→ **Exercise instructions**
Give back the lines below exactly, but do not include any pictures.
----- Input
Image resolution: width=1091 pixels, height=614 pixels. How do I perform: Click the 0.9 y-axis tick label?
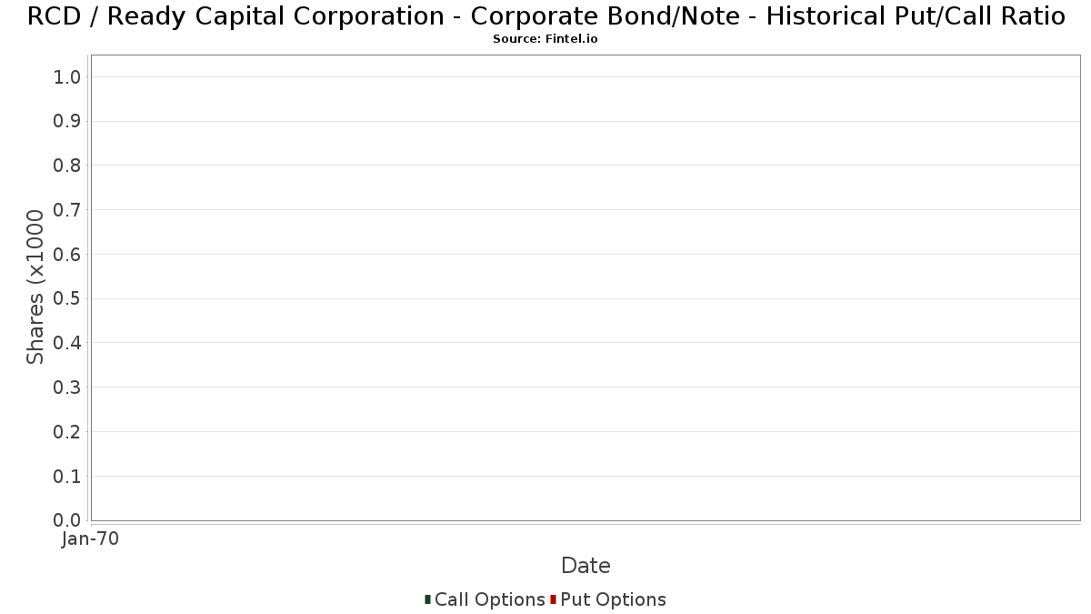68,122
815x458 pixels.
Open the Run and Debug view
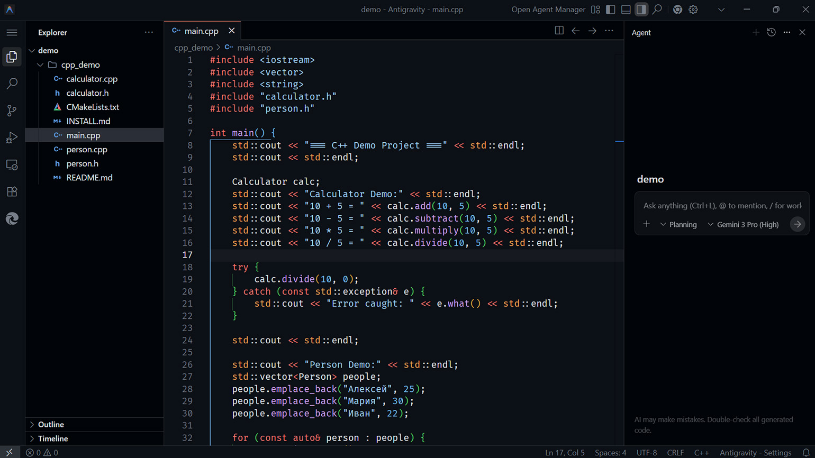(x=12, y=138)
----------
→ **Response area**
Image resolution: width=1091 pixels, height=614 pixels. How do I perform: Click the 0.9 y-axis tick label?
68,122
815x458 pixels.
Open the Run and Debug view
(x=12, y=138)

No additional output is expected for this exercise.